-- RECORDS FOR THIS TASK --

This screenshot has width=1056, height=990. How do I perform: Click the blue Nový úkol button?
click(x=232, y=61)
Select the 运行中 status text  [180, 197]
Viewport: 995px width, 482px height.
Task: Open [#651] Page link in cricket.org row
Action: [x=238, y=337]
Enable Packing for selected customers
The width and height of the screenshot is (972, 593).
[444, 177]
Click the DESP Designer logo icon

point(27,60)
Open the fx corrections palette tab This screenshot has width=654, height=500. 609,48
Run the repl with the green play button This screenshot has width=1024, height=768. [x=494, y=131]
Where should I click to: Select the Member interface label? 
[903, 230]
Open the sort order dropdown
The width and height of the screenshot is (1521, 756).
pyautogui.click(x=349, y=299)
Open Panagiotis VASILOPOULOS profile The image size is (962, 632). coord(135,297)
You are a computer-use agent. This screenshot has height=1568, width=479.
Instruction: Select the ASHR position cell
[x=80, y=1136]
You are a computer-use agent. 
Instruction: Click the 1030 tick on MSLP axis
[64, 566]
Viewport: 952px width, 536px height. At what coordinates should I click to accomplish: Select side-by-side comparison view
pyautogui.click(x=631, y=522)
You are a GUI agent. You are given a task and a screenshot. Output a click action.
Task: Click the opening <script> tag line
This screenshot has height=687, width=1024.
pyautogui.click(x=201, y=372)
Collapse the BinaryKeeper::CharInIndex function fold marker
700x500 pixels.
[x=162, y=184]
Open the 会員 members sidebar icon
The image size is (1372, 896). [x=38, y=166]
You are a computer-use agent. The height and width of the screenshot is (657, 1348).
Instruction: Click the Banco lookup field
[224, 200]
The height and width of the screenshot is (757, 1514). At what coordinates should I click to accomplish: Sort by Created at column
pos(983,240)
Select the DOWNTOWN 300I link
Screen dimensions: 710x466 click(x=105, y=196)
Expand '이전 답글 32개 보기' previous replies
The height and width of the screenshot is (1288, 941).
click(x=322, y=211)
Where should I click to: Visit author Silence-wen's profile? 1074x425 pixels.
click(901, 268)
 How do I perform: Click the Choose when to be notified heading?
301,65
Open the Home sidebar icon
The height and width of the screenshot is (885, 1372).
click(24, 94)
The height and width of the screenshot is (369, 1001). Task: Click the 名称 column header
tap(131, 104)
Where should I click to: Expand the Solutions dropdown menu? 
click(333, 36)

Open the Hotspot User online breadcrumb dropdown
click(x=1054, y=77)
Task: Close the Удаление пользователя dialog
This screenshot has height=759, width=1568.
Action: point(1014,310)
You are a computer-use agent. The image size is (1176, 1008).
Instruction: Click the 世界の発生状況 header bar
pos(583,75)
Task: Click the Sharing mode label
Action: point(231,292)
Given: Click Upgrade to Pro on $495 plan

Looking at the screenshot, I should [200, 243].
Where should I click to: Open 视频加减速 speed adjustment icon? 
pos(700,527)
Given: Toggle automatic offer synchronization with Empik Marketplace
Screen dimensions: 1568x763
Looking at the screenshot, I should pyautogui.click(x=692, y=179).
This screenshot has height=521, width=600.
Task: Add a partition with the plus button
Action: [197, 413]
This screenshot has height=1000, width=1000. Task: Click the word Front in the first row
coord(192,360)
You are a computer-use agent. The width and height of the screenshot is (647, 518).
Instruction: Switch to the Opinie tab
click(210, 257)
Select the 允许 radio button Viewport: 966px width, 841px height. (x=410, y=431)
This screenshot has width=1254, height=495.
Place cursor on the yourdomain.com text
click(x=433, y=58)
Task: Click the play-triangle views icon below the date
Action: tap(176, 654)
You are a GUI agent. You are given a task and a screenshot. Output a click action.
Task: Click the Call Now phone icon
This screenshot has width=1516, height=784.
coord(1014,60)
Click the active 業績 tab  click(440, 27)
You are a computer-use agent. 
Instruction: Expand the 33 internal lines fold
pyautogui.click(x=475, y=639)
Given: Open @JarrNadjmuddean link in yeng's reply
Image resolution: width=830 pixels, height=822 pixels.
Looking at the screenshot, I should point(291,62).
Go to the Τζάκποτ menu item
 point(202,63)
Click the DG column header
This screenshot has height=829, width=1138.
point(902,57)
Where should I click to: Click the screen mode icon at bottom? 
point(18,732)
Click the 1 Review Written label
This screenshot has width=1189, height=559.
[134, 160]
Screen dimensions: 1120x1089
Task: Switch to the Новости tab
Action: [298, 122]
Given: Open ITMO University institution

-- TASK STATEMENT --
Retype all the records, matching them exactly.

-- RESPONSE AREA --
This screenshot has width=1056, height=990. How do I perform: Click the blue Nový úkol button?
click(x=232, y=61)
Select the 运行中 status text  [180, 197]
Viewport: 995px width, 482px height.
Task: Open [#651] Page link in cricket.org row
Action: [x=238, y=337]
Enable Packing for selected customers
The width and height of the screenshot is (972, 593).
[444, 177]
Click the DESP Designer logo icon

point(27,60)
Open the fx corrections palette tab This screenshot has width=654, height=500. 609,48
Run the repl with the green play button This screenshot has width=1024, height=768. [x=494, y=131]
Where should I click to: Select the Member interface label? 
[903, 230]
Open the sort order dropdown
The width and height of the screenshot is (1521, 756).
pyautogui.click(x=349, y=299)
Open Panagiotis VASILOPOULOS profile The image size is (962, 632). coord(135,297)
You are a computer-use agent. This screenshot has height=1568, width=479.
Instruction: Select the ASHR position cell
[x=80, y=1136]
You are a computer-use agent. 
Instruction: Click the 1030 tick on MSLP axis
[64, 566]
Viewport: 952px width, 536px height. At what coordinates should I click to accomplish: Select side-by-side comparison view
pyautogui.click(x=631, y=522)
You are a GUI agent. You are given a task and a screenshot. Output a click action.
Task: Click the opening <script> tag line
This screenshot has height=687, width=1024.
pyautogui.click(x=201, y=372)
Collapse the BinaryKeeper::CharInIndex function fold marker
700x500 pixels.
[x=162, y=184]
Open the 会員 members sidebar icon
The image size is (1372, 896). [x=38, y=166]
You are a computer-use agent. The height and width of the screenshot is (657, 1348).
Instruction: Click the Banco lookup field
[224, 200]
The height and width of the screenshot is (757, 1514). At what coordinates should I click to accomplish: Sort by Created at column
pos(983,240)
Select the DOWNTOWN 300I link
Screen dimensions: 710x466 click(x=105, y=196)
Expand '이전 답글 32개 보기' previous replies
The height and width of the screenshot is (1288, 941).
click(x=322, y=211)
Where should I click to: Visit author Silence-wen's profile? 1074x425 pixels.
click(901, 268)
 How do I perform: Click the Choose when to be notified heading?
301,65
Open the Home sidebar icon
The height and width of the screenshot is (885, 1372).
click(24, 94)
The height and width of the screenshot is (369, 1001). Task: Click the 名称 column header
tap(131, 104)
Where should I click to: Expand the Solutions dropdown menu? 
click(333, 36)

Open the Hotspot User online breadcrumb dropdown
click(x=1054, y=77)
Task: Close the Удаление пользователя dialog
This screenshot has height=759, width=1568.
Action: point(1014,310)
You are a computer-use agent. The image size is (1176, 1008).
Instruction: Click the 世界の発生状況 header bar
pos(583,75)
Task: Click the Sharing mode label
Action: point(231,292)
Given: Click Upgrade to Pro on $495 plan

Looking at the screenshot, I should [200, 243].
Where should I click to: Open 视频加减速 speed adjustment icon? 
pos(700,527)
Given: Toggle automatic offer synchronization with Empik Marketplace
Screen dimensions: 1568x763
Looking at the screenshot, I should pyautogui.click(x=692, y=179).
This screenshot has height=521, width=600.
Task: Add a partition with the plus button
Action: [197, 413]
This screenshot has height=1000, width=1000. Task: Click the word Front in the first row
coord(192,360)
You are a computer-use agent. The width and height of the screenshot is (647, 518).
Instruction: Switch to the Opinie tab
click(210, 257)
Select the 允许 radio button Viewport: 966px width, 841px height. (x=410, y=431)
This screenshot has width=1254, height=495.
Place cursor on the yourdomain.com text
click(x=433, y=58)
Task: Click the play-triangle views icon below the date
Action: tap(176, 654)
You are a GUI agent. You are given a task and a screenshot. Output a click action.
Task: Click the Call Now phone icon
This screenshot has width=1516, height=784.
coord(1014,60)
Click the active 業績 tab  click(440, 27)
You are a computer-use agent. 
Instruction: Expand the 33 internal lines fold
pyautogui.click(x=475, y=639)
Given: Open @JarrNadjmuddean link in yeng's reply
Image resolution: width=830 pixels, height=822 pixels.
Looking at the screenshot, I should point(291,62).
Go to the Τζάκποτ menu item
 point(202,63)
Click the DG column header
This screenshot has height=829, width=1138.
point(902,57)
Where should I click to: Click the screen mode icon at bottom? 
point(18,732)
Click the 1 Review Written label
This screenshot has width=1189, height=559.
[134, 160]
Screen dimensions: 1120x1089
Task: Switch to the Новости tab
Action: [298, 122]
Given: Open ITMO University institution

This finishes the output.